In 1978, legendary racer Mike “The Bike” Hailwood came out of retirement to race a specially-built 883cc Ducati in the Isle of Man TT. After being away from the sport for 11 years, Hailwood captured the win and provided Ducati with inspiration for decades to come. To capitalize on Hailwood’s success, the Borgo Panigale firm released the 900 Replica in 1979 and the Mike Hailwood Replica (900 MHR) in 1984.
Nearly two decades later, famous Ducati designer Pierre Terblanche went back to the well for the MH900e. With the ‘e’ in the nomenclature standing for evolution, Terblanche outfitted the modern classic with a desmodromic 904cc v-twin and swapped the red and green race graphics for a red and white paint scheme. During the limited run between 2001 and 2002, Ducati produced 2,000 examples of the MH900e and the model took on a legendary status of its own. Now, nearly two decades after Terblanche’s version of Mike Hailwood’s bike, Jakusa Designs reimagines the MH900e with today’s latest engineering and technology.
Hungary-based Jakusa Designs primarily creates digital concepts for cars and motorcycles.
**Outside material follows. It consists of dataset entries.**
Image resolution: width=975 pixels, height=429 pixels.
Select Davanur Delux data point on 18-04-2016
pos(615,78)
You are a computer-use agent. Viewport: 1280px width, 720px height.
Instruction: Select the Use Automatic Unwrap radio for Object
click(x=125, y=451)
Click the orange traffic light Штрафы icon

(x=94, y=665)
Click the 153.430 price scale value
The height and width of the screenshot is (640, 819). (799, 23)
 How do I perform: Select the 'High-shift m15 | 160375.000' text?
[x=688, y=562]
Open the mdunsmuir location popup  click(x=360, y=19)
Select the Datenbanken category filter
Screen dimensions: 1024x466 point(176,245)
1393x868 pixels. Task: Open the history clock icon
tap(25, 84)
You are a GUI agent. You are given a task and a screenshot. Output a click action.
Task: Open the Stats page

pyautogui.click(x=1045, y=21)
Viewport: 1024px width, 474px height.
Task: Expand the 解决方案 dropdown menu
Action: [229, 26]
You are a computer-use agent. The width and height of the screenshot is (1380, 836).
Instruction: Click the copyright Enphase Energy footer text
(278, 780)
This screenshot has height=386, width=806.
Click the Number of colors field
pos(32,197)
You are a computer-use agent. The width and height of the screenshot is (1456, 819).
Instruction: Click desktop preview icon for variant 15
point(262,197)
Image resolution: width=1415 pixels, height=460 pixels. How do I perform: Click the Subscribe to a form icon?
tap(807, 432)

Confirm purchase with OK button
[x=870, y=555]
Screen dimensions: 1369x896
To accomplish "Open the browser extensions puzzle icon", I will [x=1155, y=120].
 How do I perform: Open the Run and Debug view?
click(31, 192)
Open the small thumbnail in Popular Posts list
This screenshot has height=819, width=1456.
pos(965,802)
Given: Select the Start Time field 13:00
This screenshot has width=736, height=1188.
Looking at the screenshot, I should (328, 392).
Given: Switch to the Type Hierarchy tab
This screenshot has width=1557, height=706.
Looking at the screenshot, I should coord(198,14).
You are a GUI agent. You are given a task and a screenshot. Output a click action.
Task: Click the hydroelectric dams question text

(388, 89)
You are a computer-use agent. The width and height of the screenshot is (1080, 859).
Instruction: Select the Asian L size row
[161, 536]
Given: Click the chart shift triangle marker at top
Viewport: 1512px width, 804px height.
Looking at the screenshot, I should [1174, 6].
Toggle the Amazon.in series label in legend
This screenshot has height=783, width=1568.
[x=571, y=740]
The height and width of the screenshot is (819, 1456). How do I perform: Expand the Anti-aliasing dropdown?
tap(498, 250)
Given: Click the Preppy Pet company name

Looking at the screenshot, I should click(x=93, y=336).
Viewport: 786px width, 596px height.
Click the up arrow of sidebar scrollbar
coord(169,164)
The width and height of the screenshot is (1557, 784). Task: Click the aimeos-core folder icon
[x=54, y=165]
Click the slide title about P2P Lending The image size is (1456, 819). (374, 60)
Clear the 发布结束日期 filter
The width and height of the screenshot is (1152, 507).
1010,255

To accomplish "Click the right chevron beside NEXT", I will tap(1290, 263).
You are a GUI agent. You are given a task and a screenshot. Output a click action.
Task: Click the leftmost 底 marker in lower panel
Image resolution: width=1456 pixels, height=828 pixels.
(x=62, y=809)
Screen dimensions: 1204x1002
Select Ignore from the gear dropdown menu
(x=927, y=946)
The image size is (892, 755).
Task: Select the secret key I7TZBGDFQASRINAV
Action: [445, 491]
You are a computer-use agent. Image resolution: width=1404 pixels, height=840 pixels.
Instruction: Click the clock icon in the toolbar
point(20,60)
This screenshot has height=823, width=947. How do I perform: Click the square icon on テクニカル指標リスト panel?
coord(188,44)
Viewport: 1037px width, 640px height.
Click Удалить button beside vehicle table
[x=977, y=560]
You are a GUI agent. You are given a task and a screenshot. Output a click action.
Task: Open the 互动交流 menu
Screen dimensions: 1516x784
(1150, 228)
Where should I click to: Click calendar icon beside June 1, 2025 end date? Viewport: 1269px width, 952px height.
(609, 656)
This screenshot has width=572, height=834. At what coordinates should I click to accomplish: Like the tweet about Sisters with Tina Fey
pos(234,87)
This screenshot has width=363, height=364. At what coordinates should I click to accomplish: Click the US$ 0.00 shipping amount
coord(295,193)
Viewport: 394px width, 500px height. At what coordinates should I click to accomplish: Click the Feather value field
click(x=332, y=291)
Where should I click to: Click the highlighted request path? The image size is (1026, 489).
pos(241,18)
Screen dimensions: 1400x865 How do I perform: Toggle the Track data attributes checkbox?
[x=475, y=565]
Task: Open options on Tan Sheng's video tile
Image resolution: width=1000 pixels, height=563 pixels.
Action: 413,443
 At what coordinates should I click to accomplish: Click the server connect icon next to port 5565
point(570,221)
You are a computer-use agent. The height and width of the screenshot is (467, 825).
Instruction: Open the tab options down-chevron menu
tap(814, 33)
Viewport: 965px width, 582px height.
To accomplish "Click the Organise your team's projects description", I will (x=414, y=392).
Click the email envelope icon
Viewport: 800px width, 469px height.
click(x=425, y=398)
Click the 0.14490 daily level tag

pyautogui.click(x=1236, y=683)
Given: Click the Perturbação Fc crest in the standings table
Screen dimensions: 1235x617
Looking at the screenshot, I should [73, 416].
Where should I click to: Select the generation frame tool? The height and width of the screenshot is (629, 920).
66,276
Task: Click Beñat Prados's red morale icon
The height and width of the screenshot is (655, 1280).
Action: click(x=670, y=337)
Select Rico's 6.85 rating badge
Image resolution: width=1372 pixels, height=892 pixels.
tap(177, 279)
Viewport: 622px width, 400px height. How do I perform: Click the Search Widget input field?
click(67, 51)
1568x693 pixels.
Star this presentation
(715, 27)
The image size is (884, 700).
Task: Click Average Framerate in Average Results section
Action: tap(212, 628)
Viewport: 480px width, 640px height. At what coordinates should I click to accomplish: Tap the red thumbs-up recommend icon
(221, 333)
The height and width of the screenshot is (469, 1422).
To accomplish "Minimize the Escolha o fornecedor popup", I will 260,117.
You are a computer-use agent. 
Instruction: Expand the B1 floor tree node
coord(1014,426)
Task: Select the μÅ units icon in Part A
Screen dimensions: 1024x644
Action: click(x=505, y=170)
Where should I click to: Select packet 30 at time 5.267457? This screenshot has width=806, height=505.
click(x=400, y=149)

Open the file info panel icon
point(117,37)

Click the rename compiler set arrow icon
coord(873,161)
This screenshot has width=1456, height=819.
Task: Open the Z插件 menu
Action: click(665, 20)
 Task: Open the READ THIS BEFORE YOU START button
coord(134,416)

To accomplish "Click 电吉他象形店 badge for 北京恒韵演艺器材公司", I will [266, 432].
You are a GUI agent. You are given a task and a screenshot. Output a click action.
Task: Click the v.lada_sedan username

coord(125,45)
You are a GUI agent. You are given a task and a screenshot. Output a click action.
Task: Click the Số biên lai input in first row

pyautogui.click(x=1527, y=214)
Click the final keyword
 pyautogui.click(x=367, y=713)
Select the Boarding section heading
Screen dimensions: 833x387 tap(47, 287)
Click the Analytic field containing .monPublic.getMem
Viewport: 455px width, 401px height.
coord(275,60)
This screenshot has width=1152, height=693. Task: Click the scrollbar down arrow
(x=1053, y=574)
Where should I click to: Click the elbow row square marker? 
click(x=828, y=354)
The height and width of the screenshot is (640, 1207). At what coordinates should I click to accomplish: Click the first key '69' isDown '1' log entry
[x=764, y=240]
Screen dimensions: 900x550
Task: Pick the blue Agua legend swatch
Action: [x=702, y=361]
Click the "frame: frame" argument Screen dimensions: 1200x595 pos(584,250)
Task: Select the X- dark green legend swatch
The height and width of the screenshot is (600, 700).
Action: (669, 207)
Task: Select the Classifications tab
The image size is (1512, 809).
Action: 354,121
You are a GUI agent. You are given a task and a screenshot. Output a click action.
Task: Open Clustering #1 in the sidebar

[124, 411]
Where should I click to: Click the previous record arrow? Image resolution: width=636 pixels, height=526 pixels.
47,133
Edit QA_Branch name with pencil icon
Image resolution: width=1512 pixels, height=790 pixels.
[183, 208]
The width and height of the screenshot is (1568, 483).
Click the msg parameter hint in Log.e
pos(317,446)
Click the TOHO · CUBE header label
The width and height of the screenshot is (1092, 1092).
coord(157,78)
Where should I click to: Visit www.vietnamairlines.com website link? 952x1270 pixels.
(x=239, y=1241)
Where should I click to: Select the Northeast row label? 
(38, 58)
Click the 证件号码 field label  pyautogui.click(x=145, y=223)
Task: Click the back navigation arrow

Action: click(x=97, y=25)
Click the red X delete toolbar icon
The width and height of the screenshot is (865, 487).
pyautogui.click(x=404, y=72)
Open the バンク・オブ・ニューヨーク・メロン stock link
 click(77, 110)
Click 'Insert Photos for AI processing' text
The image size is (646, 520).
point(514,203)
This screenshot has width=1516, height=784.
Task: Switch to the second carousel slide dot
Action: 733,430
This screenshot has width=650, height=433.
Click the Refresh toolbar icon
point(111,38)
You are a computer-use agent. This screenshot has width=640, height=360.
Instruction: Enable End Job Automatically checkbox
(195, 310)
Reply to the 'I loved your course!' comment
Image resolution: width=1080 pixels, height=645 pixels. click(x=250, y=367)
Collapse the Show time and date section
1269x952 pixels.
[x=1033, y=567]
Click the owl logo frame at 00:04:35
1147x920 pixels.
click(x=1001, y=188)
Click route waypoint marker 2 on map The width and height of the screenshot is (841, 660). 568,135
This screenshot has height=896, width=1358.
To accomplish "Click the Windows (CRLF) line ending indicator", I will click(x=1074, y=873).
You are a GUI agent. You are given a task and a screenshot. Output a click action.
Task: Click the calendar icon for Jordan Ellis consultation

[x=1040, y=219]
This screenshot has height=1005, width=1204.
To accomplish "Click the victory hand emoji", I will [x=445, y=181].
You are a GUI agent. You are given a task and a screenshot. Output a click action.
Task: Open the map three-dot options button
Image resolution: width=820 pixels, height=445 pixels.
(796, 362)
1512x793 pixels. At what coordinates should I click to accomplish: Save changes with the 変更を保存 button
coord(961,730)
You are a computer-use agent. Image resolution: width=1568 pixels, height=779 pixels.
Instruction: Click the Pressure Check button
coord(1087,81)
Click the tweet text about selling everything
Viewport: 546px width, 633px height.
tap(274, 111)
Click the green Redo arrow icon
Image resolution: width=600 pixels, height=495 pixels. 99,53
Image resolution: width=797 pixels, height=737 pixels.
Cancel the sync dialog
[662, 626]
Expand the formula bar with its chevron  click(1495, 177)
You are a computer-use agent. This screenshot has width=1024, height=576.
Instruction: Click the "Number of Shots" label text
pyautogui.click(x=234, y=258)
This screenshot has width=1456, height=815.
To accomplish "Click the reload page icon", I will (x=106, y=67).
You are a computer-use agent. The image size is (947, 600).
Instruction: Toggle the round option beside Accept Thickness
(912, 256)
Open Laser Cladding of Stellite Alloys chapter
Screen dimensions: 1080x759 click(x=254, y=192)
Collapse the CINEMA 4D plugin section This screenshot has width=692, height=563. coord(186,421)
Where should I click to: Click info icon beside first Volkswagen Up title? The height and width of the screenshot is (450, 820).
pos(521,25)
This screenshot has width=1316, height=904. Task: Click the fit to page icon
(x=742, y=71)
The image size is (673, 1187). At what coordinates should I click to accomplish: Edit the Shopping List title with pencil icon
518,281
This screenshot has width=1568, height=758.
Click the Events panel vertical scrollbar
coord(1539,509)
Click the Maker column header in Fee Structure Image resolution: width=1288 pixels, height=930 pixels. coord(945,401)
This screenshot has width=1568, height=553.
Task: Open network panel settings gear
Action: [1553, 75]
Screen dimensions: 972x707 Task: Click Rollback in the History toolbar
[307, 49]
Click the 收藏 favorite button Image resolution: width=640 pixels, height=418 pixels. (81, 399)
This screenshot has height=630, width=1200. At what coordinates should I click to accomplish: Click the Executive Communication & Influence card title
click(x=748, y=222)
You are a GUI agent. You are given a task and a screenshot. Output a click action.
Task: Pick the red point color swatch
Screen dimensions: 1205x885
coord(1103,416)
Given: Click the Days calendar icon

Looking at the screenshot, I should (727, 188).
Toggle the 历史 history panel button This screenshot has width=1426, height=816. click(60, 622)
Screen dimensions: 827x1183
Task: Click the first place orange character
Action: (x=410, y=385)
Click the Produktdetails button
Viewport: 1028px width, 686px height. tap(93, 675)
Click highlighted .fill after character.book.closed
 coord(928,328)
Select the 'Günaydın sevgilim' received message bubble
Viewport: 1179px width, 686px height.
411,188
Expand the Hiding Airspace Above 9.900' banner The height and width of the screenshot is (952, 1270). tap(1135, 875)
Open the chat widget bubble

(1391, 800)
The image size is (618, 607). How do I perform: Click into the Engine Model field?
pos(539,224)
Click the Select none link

For its MH900 Heritage design, the firm used the Ducati Panigale V4 R as a base and sculpted flowing lines of classic road racers around it. The first element that most people will notice is the retro bubble fairing with integrated winglets. While the technology wasn’t around during Hailwood’s time, the downforce created by the winglets helps keep the Panigale’s front end on the tarmac—a feature most riders would welcome at 168 mph.
The V4 R’s red and silver tank already played into Jakusa’s color scheme and the superbike’s dry clutch made the jump as well. However, the concept artists decided to reshape the Panigale’s tail section for a simplified form that required filling in the aggressive aerodynamic slots. The designers also folded in components from Ducati’s new Streetfighter V4 with the radiator guard and side panels, protecting the important bits that the Panigale’s full fairing typically covers.
Of course, the V4 R’s Brembo brakes and fully-adjustable suspension made it onto the MH900 Heritage design, but the star of any Panigale is the engine. With a compression ratio of 14:1, the liquid-cooled, dual-overhead-cam, V4 pumps out 221 horsepower and generates 83 ft-lb of torque. Whether Jakusa’s concept is ever realized, we hope that Mike Hailwood’s legacy continues to provide design inspiration for the next four decades.